Print each of the entries exactly, leaving nothing out.

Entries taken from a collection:
--- --- ---

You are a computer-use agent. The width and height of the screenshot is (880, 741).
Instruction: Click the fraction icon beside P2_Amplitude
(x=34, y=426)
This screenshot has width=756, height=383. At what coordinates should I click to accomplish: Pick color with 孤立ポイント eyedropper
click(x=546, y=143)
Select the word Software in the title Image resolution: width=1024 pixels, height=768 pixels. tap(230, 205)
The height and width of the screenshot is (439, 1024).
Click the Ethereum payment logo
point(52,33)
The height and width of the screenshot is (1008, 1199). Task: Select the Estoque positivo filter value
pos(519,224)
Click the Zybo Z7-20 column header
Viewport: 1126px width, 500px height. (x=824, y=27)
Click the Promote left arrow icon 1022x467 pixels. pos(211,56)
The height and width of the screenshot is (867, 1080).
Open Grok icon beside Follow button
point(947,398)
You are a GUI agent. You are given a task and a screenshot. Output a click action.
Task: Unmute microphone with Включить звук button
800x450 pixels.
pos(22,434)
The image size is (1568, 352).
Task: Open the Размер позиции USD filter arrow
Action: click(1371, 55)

--- --- ---

ANSWER SECTION:
You are a computer-use agent. The width and height of the screenshot is (880, 741).
Instruction: Click the fraction icon beside P2_Amplitude
(x=34, y=426)
This screenshot has width=756, height=383. At what coordinates should I click to accomplish: Pick color with 孤立ポイント eyedropper
click(x=546, y=143)
Select the word Software in the title Image resolution: width=1024 pixels, height=768 pixels. tap(230, 205)
The height and width of the screenshot is (439, 1024).
Click the Ethereum payment logo
point(52,33)
The height and width of the screenshot is (1008, 1199). Task: Select the Estoque positivo filter value
pos(519,224)
Click the Zybo Z7-20 column header
Viewport: 1126px width, 500px height. (x=824, y=27)
Click the Promote left arrow icon 1022x467 pixels. pos(211,56)
The height and width of the screenshot is (867, 1080).
Open Grok icon beside Follow button
point(947,398)
You are a GUI agent. You are given a task and a screenshot. Output a click action.
Task: Unmute microphone with Включить звук button
800x450 pixels.
pos(22,434)
The image size is (1568, 352).
Task: Open the Размер позиции USD filter arrow
Action: click(1371, 55)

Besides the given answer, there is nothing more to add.